Nine Inch Nails, “Gave Up” (1992)
Nine Inch Nails’ first three releases—1989’s Pretty Hate Machine, 1992’s Broken EP, and 1994’s The Downward Spiral—are a logical sonic progression from industrial-tinted synthpop to razor-burned hard rock and noise. Thematically, they also function as a trilogy of sorts, as creative force Trent Reznor told Spin in 1996:
The three records have different focal points, or viewpoints: Broken’s central theme is self loathing; on Downward Spiral I’m searching for some kind of self-awareness; and on Pretty Hate Machine I’m depressed by everything around me, but I still like myself. On Broken, I’ve lost myself; nothing’s better, and I want to die.”

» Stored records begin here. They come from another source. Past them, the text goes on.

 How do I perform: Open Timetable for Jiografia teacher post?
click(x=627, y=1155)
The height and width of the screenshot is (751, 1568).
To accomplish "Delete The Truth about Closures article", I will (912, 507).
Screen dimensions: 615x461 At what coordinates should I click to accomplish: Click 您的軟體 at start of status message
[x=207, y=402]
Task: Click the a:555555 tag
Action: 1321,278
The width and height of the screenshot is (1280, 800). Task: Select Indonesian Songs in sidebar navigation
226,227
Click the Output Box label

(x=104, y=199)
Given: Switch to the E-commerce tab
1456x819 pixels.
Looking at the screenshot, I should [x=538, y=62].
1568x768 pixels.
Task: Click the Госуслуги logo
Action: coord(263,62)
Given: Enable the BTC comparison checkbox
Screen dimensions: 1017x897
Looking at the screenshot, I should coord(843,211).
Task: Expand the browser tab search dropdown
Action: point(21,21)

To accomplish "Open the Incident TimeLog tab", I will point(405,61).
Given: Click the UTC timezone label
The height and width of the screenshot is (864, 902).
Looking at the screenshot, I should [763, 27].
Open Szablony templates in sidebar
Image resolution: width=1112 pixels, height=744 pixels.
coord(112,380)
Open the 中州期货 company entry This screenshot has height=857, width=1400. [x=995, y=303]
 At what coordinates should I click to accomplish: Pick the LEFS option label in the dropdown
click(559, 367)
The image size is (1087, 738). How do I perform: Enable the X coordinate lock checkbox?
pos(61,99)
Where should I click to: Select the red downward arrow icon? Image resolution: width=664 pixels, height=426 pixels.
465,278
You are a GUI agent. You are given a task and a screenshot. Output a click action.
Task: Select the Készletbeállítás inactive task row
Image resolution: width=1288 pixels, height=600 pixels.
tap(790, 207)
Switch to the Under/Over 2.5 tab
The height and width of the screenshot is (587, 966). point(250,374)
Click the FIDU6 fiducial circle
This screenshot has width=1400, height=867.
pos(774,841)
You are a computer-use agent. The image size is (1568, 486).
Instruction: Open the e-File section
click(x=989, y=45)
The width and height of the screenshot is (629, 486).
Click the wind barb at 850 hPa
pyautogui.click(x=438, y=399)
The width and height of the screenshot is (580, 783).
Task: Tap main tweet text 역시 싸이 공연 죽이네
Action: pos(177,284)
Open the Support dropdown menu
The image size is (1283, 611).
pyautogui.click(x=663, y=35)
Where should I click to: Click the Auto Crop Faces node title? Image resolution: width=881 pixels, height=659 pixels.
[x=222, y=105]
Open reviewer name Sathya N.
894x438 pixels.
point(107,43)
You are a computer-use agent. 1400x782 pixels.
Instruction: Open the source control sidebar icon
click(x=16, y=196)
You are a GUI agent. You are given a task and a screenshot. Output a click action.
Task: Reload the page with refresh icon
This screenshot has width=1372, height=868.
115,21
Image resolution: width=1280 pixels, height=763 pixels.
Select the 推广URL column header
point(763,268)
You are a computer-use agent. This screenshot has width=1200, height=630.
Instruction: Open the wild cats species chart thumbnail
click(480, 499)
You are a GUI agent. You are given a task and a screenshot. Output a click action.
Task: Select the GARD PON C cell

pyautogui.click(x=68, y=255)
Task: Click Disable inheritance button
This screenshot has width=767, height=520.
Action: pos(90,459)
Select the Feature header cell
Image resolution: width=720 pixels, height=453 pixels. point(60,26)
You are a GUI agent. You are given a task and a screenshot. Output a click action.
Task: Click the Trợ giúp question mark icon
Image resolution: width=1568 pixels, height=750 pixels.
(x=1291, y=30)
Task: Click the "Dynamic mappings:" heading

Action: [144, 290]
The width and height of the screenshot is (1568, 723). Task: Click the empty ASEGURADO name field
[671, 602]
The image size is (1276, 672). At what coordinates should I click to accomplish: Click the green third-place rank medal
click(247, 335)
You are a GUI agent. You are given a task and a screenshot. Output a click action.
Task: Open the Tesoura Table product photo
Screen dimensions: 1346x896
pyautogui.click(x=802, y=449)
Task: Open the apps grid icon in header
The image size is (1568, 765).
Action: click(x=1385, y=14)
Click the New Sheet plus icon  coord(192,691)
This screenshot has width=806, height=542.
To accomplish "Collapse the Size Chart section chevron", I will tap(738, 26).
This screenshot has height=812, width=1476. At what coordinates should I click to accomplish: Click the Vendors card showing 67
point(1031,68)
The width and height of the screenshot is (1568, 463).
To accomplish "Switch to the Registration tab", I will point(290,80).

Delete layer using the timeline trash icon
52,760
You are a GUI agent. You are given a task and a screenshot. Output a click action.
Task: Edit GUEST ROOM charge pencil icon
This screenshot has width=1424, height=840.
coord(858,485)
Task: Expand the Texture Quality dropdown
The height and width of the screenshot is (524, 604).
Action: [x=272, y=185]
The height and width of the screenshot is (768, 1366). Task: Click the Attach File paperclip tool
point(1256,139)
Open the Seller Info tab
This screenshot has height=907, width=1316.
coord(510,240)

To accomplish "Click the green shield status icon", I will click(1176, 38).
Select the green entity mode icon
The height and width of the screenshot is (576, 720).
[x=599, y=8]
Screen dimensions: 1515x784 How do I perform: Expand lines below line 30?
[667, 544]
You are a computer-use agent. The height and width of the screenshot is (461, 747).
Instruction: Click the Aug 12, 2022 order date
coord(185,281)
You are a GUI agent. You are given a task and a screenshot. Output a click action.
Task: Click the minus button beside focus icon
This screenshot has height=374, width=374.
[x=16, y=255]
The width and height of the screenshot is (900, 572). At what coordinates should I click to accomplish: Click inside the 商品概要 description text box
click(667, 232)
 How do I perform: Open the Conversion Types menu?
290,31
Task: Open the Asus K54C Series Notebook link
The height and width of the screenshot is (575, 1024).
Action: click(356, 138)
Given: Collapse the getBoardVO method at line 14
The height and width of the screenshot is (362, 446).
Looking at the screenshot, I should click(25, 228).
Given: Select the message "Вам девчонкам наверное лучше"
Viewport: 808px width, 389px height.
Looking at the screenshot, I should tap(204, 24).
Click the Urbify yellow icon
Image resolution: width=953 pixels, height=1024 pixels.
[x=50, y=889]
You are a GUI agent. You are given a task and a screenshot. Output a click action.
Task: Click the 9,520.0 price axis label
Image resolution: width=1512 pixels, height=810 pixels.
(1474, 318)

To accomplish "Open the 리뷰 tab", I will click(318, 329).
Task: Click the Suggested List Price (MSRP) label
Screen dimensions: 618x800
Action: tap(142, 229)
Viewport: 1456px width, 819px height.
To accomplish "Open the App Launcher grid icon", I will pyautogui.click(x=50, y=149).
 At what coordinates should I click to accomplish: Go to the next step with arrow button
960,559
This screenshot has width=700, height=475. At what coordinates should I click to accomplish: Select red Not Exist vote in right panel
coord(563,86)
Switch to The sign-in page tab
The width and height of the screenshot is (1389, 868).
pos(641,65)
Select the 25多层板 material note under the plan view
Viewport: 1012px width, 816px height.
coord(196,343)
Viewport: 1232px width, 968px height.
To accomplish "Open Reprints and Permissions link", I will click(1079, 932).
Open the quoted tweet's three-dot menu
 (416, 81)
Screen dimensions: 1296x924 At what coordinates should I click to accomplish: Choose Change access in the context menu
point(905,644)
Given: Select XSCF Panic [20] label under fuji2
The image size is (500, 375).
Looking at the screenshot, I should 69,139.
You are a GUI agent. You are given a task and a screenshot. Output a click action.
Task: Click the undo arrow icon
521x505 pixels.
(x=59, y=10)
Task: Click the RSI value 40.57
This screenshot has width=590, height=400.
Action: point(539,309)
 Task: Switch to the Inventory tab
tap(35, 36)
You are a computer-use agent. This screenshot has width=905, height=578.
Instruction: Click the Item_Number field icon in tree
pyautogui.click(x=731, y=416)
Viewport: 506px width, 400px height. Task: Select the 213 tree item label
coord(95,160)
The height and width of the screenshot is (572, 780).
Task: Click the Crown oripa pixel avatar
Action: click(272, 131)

That theme is laid out in stark detail on the Flood-produced “Gave Up,” which appears on Broken. The protagonist wakes up from a pleasant dream to find his life in shambles, ostensibly by his own doing. However, the breaking point appears to be the influence of another person—a vague “you”—who has helped the self-immolating center of “Gave Up” realize that he is an empty shell of a person. In keeping with the self-loathing theme, the protagonist doesn’t blame the other person for his woes: He directs his anger inward.
Scrambled keyboard zaps, ominous racing beats, and the occasional outburst of abrasive electric guitars—not to mention Reznor’s throat-searing vocals—further illustrate the personal agony and not-so-micro-aggressions addressed within the song. Nine Inch Nails would explore the premise of “Gave Up” in more fragmented, nihilistic detail on The Downward Spiral, but the sonic and thematic blueprint was already set.